WapiPay, founded in 2019 by twins Eddie Ndichu and Paul Ndichu, has been expanding its product set beyond simple transfers. In February 2026 the company launched a credit-scoring tool that lets lenders treat regular diaspora inflows as verifiable income, a model it plans to test in Jamaica’s remittance-heavy economy.
How will WapiPay operate and who does it compete with?
WapiPay will operate through a local partner and focus on diaspora remittances and trade-linked payments between Africa, Asia and the Caribbean.
The company’s market entry uses a partner-led model: WapiPay connects its cross-border rails to JN Money Services Limited’s local payout and compliance infrastructure. That approach reduces the need for a full banking licence while meeting local regulatory requirements. The model targets corridors where traditional banking fees and settlement delays create opportunities for fintechs.
Remittance corridors into Jamaica are dominated by established players and correspondent banks; fintech entrants face competition on price, speed and compliance. According to World Bank remittance data, global remittance flows exceeded US$600 billion in recent years, underscoring the size of the addressable market for new corridors and South–South flows.
What does this mean for Caribbean economies and consumers?
WapiPay’s entry could lower transfer costs, expand payout options and create new credit pathways tied to remittance receipts for Jamaican households and small businesses.

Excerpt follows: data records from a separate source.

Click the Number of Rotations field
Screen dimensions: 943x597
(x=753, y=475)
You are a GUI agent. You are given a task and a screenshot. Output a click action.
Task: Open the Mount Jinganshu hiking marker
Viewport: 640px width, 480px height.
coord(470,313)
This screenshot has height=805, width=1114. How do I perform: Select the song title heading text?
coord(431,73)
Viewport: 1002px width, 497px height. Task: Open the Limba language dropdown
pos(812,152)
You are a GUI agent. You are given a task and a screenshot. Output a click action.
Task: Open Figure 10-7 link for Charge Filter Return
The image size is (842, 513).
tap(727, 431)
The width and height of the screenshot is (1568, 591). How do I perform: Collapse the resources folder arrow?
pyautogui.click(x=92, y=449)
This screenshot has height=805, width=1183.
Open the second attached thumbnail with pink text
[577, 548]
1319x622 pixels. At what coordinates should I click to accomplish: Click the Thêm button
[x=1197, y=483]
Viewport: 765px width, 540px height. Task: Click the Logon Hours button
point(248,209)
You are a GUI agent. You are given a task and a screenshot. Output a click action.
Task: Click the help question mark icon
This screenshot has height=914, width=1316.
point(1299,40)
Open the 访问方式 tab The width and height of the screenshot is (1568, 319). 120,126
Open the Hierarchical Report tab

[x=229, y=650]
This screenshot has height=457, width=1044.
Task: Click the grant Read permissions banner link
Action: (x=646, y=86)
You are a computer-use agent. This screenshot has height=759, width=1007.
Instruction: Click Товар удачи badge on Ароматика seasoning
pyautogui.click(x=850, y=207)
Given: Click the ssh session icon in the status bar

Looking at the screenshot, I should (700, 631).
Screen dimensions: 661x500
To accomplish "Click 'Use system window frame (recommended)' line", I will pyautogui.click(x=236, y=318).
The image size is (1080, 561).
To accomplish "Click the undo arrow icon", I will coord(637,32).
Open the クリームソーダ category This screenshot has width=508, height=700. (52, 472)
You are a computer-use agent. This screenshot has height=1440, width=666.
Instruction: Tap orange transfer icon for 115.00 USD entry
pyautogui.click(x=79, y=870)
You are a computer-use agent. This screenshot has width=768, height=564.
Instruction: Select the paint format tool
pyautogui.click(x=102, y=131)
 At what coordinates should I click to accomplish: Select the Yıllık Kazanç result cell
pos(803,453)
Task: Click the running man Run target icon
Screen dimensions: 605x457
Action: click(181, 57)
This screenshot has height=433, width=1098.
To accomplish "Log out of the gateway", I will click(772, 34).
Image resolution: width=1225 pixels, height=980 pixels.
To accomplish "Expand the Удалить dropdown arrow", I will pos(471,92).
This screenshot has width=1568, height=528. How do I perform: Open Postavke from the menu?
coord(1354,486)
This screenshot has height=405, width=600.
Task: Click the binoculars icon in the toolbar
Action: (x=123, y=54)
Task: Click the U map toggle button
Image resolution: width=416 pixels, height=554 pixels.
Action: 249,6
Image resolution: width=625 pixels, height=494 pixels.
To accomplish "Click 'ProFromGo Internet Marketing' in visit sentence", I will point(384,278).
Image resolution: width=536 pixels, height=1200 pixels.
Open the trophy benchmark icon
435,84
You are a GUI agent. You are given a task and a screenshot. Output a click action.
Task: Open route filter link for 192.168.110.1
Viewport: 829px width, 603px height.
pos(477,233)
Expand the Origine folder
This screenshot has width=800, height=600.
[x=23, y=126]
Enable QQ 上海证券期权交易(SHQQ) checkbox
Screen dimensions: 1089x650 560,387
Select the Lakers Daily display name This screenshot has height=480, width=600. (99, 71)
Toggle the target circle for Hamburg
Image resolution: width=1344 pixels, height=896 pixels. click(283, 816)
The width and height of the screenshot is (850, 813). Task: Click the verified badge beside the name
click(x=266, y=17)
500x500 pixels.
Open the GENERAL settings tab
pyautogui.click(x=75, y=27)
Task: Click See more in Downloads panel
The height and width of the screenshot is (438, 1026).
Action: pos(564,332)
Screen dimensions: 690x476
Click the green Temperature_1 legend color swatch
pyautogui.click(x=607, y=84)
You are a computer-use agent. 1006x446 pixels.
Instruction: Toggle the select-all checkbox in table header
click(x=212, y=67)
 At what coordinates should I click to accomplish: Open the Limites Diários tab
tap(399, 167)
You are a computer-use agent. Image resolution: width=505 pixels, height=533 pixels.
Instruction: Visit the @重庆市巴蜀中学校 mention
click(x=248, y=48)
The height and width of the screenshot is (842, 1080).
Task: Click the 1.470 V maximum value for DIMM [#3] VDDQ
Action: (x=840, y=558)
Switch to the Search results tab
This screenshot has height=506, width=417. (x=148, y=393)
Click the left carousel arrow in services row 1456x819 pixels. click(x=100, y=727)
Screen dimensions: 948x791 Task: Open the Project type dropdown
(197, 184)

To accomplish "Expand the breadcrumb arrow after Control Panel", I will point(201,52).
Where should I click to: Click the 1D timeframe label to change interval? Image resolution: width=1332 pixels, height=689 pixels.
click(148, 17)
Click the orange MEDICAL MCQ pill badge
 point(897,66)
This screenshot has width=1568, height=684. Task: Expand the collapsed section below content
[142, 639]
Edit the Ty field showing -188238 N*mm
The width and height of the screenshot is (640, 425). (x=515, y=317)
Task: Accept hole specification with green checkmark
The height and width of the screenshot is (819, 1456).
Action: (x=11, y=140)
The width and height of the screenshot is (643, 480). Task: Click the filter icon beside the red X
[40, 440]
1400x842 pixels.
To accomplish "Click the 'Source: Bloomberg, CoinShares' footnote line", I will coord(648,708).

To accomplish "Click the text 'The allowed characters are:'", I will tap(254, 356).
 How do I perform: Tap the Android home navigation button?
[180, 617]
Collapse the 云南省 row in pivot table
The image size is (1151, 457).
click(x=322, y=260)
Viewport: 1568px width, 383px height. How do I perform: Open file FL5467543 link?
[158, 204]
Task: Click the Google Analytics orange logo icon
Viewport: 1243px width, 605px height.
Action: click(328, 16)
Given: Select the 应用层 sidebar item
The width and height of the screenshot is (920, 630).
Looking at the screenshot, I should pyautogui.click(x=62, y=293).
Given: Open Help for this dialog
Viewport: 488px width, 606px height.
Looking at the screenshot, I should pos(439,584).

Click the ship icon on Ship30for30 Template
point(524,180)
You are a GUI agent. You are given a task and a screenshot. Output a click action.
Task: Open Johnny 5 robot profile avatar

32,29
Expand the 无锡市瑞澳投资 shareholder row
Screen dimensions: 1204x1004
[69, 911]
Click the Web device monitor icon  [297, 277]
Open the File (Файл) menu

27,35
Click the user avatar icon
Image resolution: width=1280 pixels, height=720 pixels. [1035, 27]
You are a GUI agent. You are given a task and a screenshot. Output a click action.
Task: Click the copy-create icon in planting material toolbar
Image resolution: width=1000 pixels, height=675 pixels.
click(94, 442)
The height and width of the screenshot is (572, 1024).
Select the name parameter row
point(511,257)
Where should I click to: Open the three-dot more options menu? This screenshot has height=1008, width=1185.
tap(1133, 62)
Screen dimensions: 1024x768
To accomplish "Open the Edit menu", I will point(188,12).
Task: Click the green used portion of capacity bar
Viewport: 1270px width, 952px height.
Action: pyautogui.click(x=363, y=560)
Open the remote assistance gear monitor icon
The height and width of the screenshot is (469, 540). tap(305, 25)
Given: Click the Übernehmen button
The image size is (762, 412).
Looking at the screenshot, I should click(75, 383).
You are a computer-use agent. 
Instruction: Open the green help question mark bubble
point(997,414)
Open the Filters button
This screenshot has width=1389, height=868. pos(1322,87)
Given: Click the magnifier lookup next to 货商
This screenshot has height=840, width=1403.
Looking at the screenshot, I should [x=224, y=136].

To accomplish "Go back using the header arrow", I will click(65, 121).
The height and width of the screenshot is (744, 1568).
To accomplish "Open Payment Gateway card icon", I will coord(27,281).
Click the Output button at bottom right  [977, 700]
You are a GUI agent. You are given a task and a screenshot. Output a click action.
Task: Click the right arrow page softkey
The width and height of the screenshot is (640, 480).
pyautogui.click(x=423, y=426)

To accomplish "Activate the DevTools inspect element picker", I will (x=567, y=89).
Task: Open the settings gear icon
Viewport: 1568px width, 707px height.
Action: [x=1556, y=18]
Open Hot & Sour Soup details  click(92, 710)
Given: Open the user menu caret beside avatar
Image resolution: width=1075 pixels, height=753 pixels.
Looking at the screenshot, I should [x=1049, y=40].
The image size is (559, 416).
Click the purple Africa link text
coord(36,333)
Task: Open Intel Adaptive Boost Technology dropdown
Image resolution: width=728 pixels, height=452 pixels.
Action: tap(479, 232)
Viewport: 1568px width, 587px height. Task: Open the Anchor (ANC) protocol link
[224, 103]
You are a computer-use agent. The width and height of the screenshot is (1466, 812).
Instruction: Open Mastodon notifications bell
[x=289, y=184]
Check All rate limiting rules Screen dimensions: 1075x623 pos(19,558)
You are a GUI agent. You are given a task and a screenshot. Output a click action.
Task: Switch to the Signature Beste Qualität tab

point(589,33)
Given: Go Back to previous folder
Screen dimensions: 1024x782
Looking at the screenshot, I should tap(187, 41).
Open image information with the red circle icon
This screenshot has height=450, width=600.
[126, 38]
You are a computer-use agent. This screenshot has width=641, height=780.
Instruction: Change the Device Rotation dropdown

For Caribbean readers, the move signals growing South–South payment links and new entrants using remittances as financial infrastructure. Jamaica’s reliance on remittances—about 15 % of GDP—makes innovations in pricing and credit conversion material for household welfare and small and medium enterprises that use foreign exchange to import goods. According to the Bank of Jamaica remittance bulletin, net inflows rose in 2025, highlighting both demand and policy attention to remittance channels.
- Regulatory authorisation: Bank of Jamaica approval, April 2026
- Local partner: JN Money Services Limited
- 2025 remittance inflows: US$2.5 billion
- Major source countries: United States, United Kingdom, Canada (68 % of inflows)
- Company founded: 2019 by Eddie Ndichu and Paul Ndichu
| Metric | Value |
| Jamaica remittances (2025) | US$2.5 billion |
| Share from US/UK/Canada (2025) | 68 % |
| Remittances as share of GDP | 15 % |
According to the Bank of Jamaica, remittances are a major driver of household spending and foreign-exchange reserves; World Bank data shows remittances remain a larger and more stable external financing source for many small economies than portfolio flows. As of April 2026, policymakers across the Caribbean are monitoring fintech entrants for effects on financial stability and anti-money-laundering compliance.
WapiPay’s Jamaica launch follows product moves in Kenya, including a February 2026 credit-scoring tool that treats diaspora payments as income; the company says it will adapt those capability tests for Jamaican regulatory and market conditions. WapiPay must now complete operational integration with JN Money Services Limited, secure local compliance checks and begin customer onboarding.
Watch for updates on licence conditions from the Bank of Jamaica, partnership roll-out dates from JN Money Services Limited, and any published pricing or payout networks from WapiPay as the company implements its Jamaica plan.